Task 1 => In the passage about buying a truck in the Philippines, what car did the writer's father own?
Task 2 => Continue the passage about buying a truck in the Philippines from its final sentence onward.

Passage =>
· · · · ·

I know of some expats that felt the need to own a large SUV and be saddled with monthly payments. I felt no need for that. I’m a simple man leading a simple life in the Philippines as an American expat. If I wanted a Western lifestyle, I would have stayed in America.

What kind of truck are we looking to buy?  Aside from a Dodge Ram pick-up, we’ve only owned Chevrolet Colorado’s. I’m bothered, however, by the recent GM scandal in which they held off on issuing recalls on some of their vehicles, but I see that the 2013 Chevrolet Avalanche and Chevrolet Silverado 1500 are listed as very reliable trucks.

With apologies to the Tom Cat, who is a Ford Ranger man (he’s also a vegetarian, so there you go), we will probably not be purchasing any Ford products. I grew up in a Chevy family where my Dad owned a 1966 Chevelle SS 396 that was pimped out with chrome reverse rims and the latest 8-track deck with a rocking Steppenwolf tape. That car could scoot down the road faster than Gov. Chris Christie heading to a buffet.

There are Chevrolet dealers in nearby Iloilo City and my wife and are both partial to a Chevy Colorado with an Oceanic Blue paint job that we saw on display at SM City several months. But I’ll keep an open mind (aside from the Ford’s) and see what kind of choices we have in the big city. We were quoted a price of 1.4 million pesos, 32,000 US Dollars, on the sporty Colorado but have gotten an offer from another dealer for 1.2, 27,500 USD.

My wife converted her U.S. Driver’s License last year at the Land Transportation Office to a Philippine license. My American license has expired and if I wanted to obtain one here, I would have to take a written and driving exam.

I would never drive in Iloilo but would be able to roam the streets of Guimaras, albeit I would be dodging jeepneys and tricycles that love to stop in the middle of the road to load or unload passengers without warning. It could be a test of my limited patience.

So how about you? Are you an expat in the Philippines that already owns a vehicle? Or do you rely on public transportation like we have for the past five years? What’s your take on this?

· · · · ·

Data to examine =>
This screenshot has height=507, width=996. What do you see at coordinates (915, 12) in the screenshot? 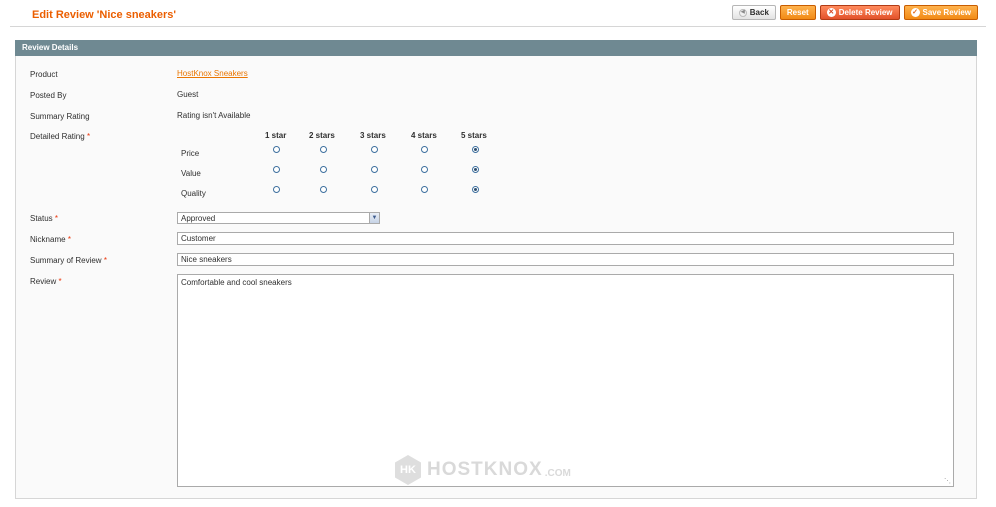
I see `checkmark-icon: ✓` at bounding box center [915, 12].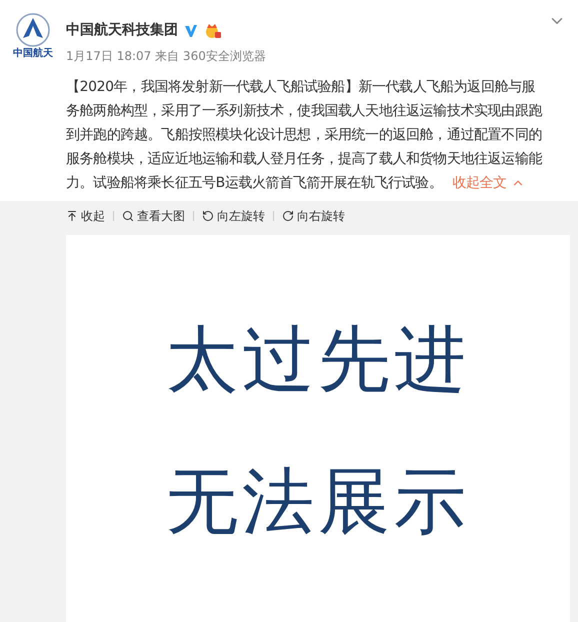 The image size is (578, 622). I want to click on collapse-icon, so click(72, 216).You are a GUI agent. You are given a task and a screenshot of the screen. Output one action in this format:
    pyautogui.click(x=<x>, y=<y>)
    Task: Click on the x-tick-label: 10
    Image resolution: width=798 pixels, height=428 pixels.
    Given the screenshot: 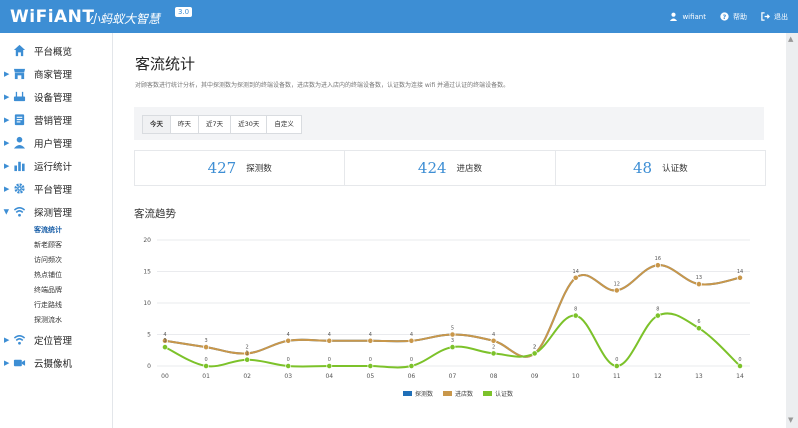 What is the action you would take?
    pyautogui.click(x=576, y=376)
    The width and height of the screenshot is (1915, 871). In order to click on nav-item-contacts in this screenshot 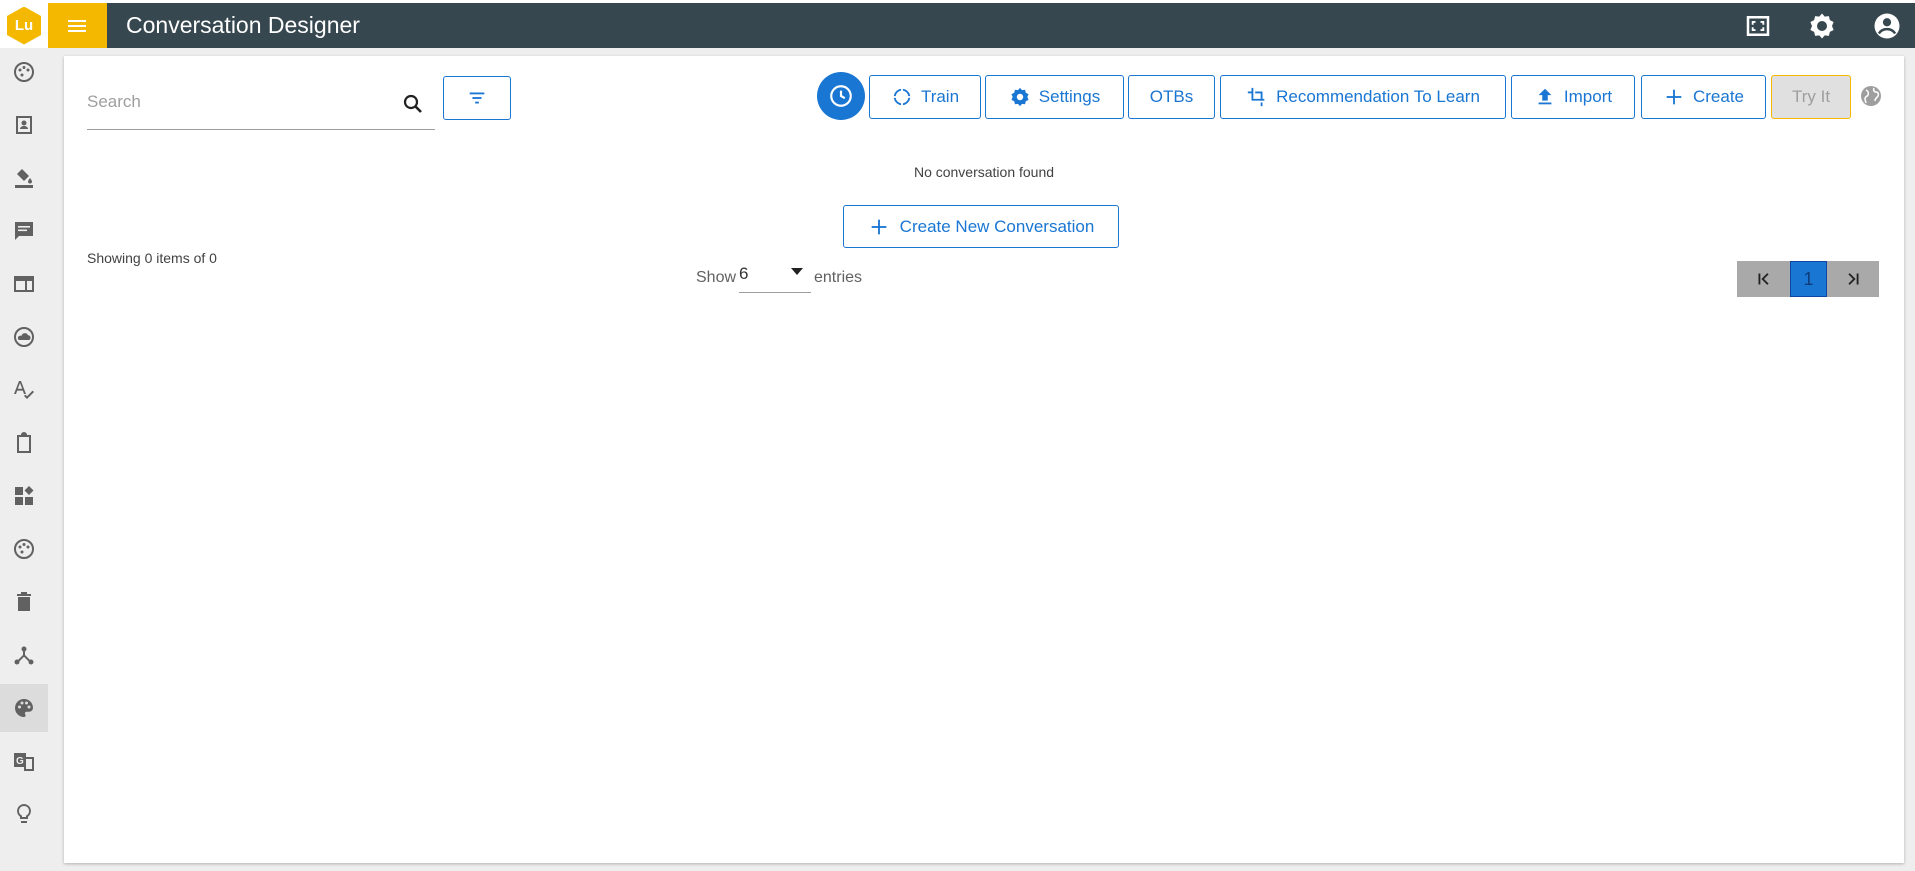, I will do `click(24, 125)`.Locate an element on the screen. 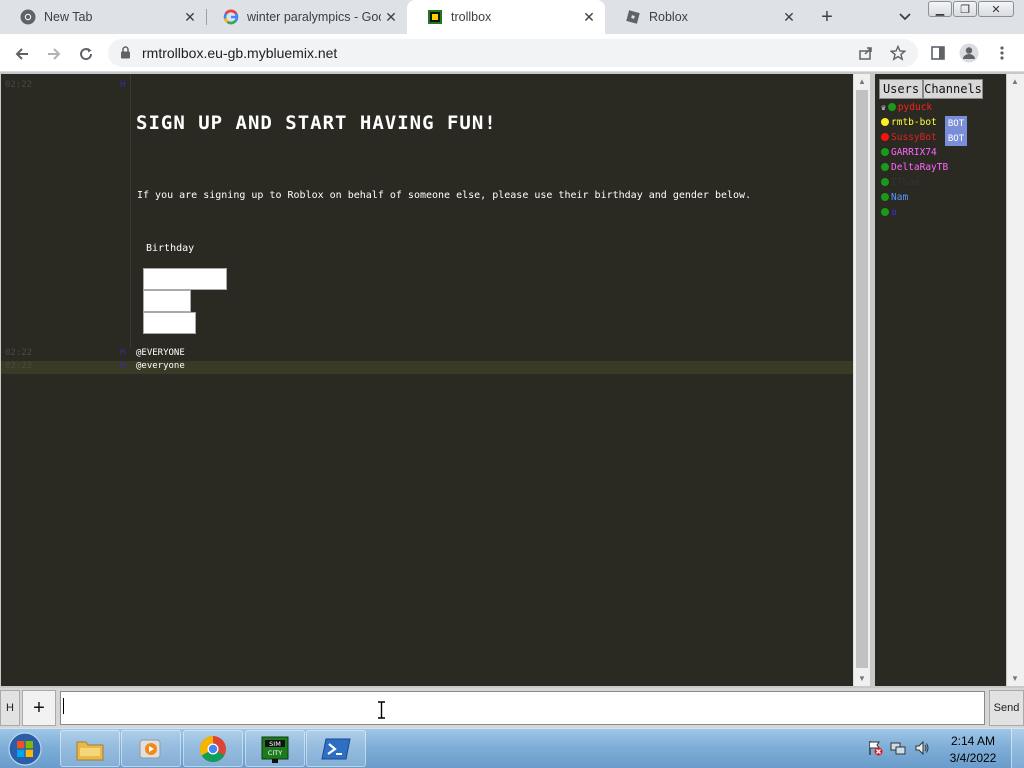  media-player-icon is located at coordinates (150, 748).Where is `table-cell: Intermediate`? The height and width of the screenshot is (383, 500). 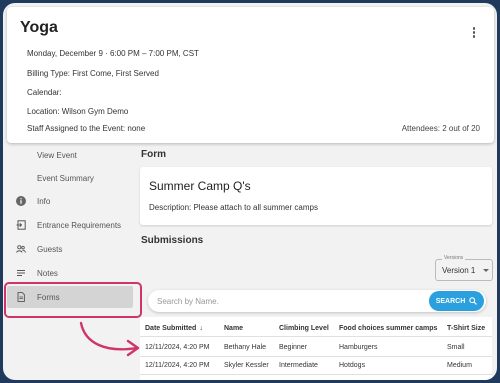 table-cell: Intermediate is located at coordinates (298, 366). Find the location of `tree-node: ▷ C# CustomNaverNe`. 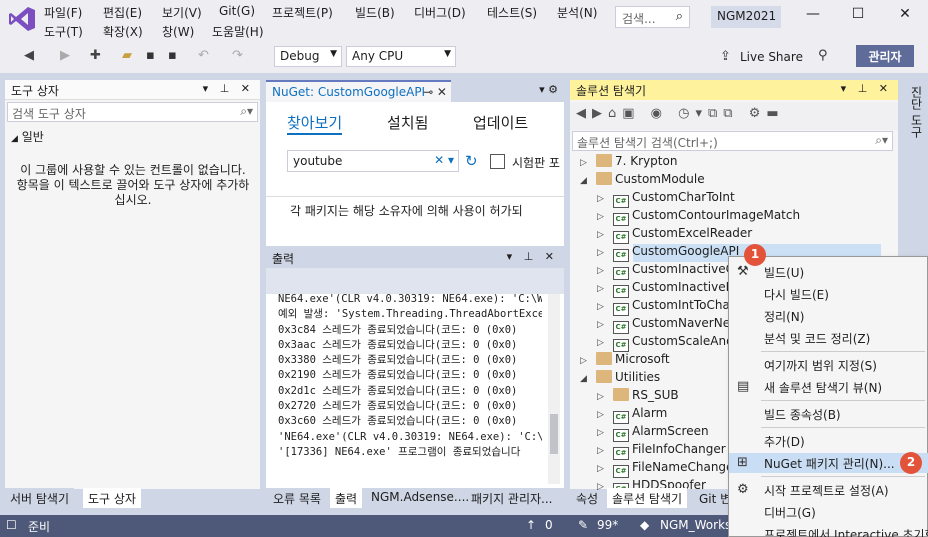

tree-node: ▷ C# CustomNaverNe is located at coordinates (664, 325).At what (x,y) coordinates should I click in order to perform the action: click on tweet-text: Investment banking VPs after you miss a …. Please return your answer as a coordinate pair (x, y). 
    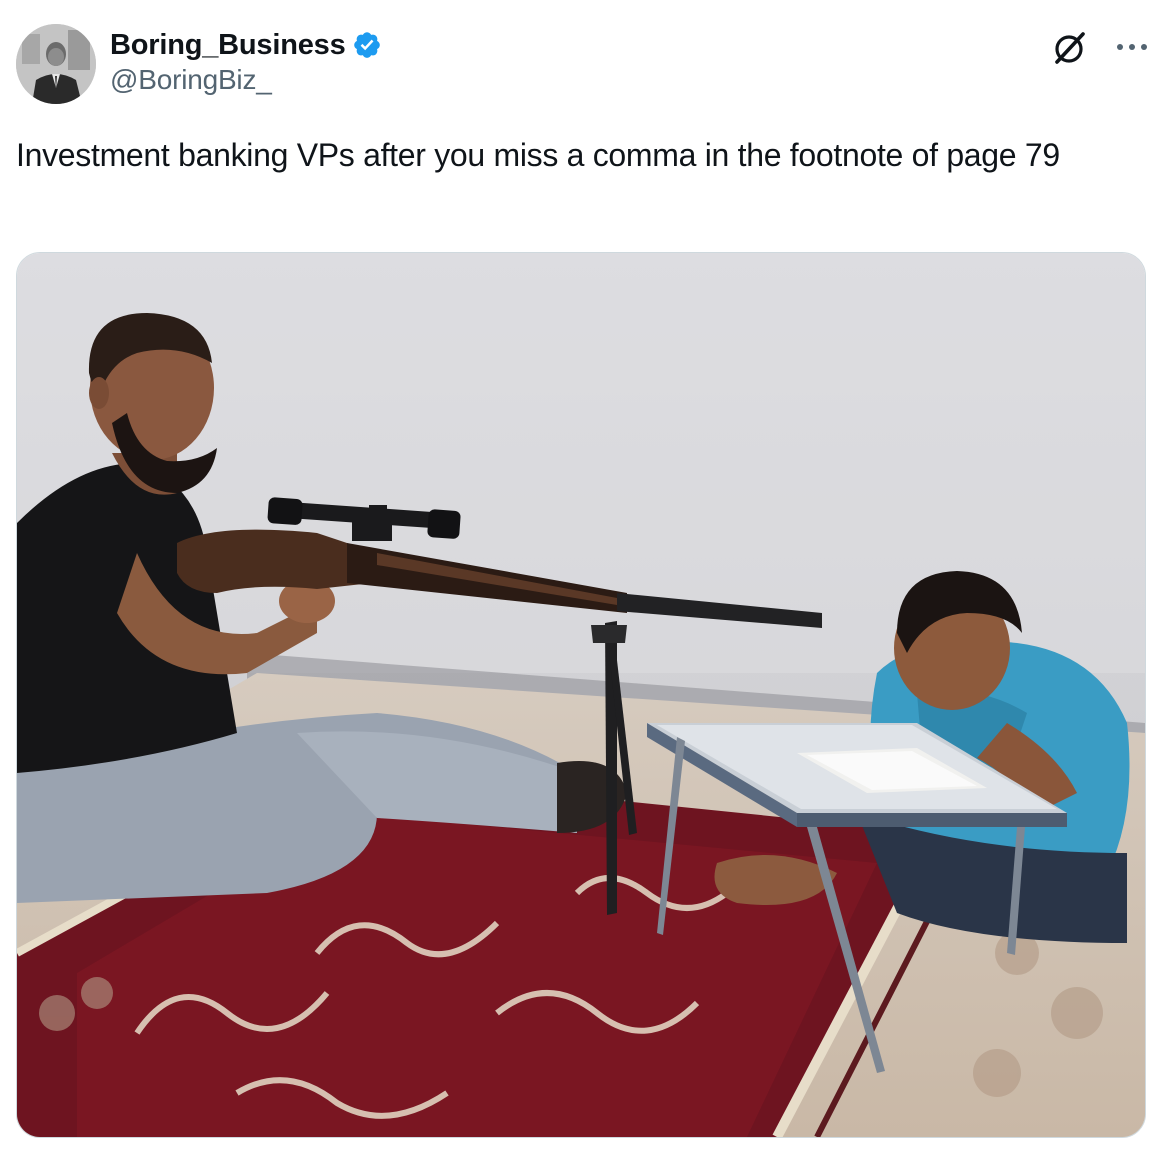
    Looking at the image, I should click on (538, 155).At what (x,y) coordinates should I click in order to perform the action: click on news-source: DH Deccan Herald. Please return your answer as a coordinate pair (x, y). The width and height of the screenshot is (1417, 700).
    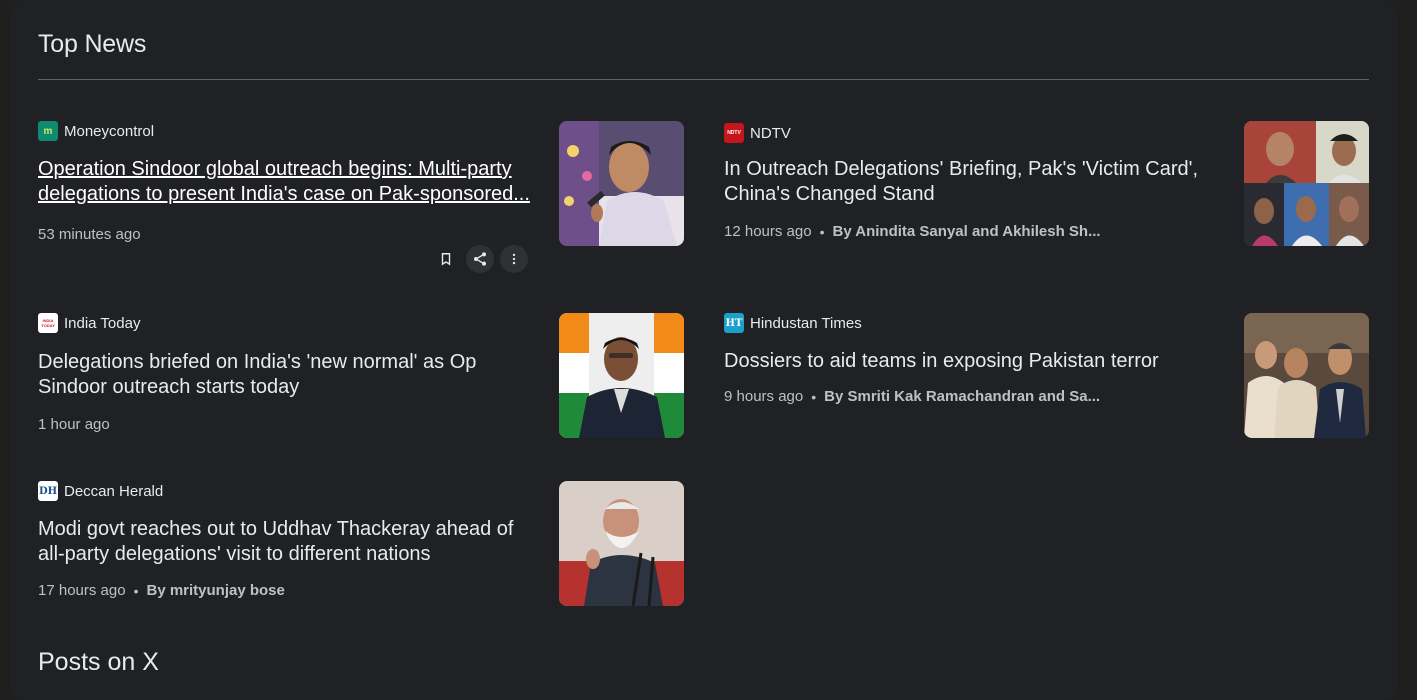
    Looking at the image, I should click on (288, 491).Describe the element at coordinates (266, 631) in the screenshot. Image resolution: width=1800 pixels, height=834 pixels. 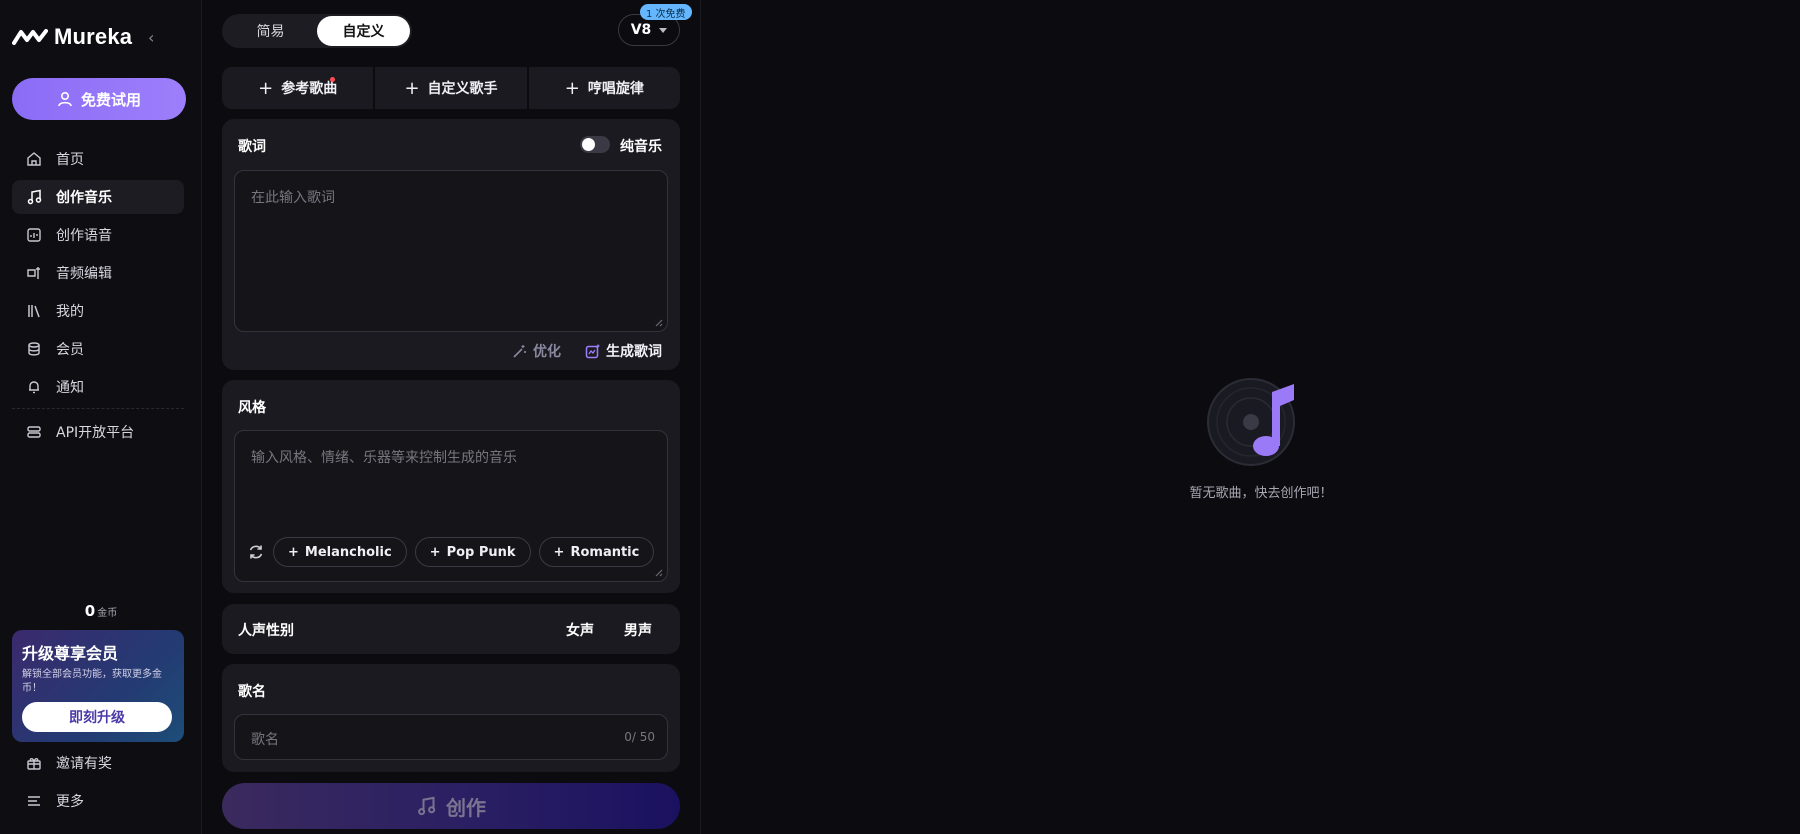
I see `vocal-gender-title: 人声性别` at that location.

· · · · ·

Written response 1 => A 1966 Chevelle SS 396.

Written response 2 =>
12 thoughts on “We Are Finally Going to Buy a Vehicle in the Philippines [Flashback* 08.06.2014]

  1. Sounds like you’ve thought it out well Dave, especially with your new location. I’ll stick with public transport myself for now, but in your shoes would likely do the same. Hope all is well in paradise 🙂

    1. You sure have had a lot of black outs lately! Maybe you shoulda stayed in Iloilo 🙂

  2. I bought an L300 back in 2005 for $12000.00 because the wife wanted a veh that the whole tribe could get into if we took a trip around the island. Has worked out pretty good, can raise back side seats and use for hauling stuff in back. Did not want expensive veh in Philippines because had experience back in late sixty when had new 69 Mustang and had nothing but problems do to roads and gas supply most was water. Even though it only cost $ 1800.00 from Detroit. I had to order parts from USA to keep running, even though Ford had plant in Manila making LTD’s. I think if you buy an American name car in the Philippines and built in Asia it is not built to the same standards as in the states. Another reason I did not want expensive car is because when driving around you are more likely to get high jacket or stolen. Who wants to go to jail for a cheap veh. I have parked my car in town to do shopping and come out to find the paint had been scraped or dented because most people there doesn’t care about other peoples property. I have had to have it painted twice since buying it. Once was because nephew took it without permission and wrecked it on the way to town and because of weather, even though it is kept in carport, every scratch turns into rust. Good luck on keeping your veh looking new the first trip to town and parking it. Oh and when picking up your new car buy an extra set of side mirrors because teeners like looking at their selves. Have had to replace mine from being twisted around so much so they could see their face.

  3. Dave,
    Just like you we will probably get a truck sometime next year. We will probably get a Ford Ranger though. I just like the look of them and they have a dealer right here in town. The price is about 1.5mp and it is also diesel. I believe the Colorado is the only Chevy truck sold here. I also want a cap for the bed to. The Toyota and Mitsubishi trucks look alright too. I know you said you don’t want drive in Iloilo, but you can use the truck to do your monthly shopping at SM. Being able to haul things is the reason I want a truck. One think I won’t do is get it on credit where you have to give post dated checks for the amount of payments and your payments are 800usd per month like one guy I saw online Who now is unable to make the payments and will be repossed.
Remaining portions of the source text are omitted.